START Exercise input

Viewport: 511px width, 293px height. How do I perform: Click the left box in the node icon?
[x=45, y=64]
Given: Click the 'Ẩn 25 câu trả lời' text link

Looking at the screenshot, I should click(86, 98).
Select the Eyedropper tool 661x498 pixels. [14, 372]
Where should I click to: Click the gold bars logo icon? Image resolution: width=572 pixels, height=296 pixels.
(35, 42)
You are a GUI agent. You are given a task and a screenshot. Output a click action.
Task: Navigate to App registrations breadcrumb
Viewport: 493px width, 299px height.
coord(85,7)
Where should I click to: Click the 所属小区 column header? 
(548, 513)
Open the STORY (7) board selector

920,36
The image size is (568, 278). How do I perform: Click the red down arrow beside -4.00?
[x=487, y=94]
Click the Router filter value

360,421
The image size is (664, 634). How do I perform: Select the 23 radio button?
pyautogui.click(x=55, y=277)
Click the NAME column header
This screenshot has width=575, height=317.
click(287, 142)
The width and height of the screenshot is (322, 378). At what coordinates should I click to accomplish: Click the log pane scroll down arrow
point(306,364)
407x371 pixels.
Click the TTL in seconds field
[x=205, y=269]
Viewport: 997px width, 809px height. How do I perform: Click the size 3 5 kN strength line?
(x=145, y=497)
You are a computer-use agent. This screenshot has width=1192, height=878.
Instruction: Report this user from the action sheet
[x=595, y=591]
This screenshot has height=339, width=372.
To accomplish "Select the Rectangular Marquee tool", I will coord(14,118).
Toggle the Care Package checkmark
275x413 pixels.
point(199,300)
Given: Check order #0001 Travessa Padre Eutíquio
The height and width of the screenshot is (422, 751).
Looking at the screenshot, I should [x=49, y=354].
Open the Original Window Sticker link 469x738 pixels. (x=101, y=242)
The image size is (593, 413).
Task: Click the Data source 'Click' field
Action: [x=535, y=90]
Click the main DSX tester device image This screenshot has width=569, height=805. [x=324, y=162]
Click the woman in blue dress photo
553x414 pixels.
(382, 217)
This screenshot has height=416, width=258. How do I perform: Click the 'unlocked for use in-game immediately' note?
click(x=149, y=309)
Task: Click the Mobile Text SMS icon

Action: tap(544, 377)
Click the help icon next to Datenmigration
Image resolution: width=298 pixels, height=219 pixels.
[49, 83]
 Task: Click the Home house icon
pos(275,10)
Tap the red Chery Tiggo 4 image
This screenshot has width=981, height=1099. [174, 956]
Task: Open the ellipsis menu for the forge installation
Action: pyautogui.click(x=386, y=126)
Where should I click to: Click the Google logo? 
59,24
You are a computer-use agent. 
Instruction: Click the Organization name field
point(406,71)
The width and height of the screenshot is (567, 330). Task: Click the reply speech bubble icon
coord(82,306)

END Exercise input

The answer must consist of every line in the records above that contains the word "agent".

Response area =
You are a GUI agent. You are given a task and a screenshot. Output a click action.
You are a computer-use agent. This screenshot has width=1192, height=878.
You are a computer-use agent. 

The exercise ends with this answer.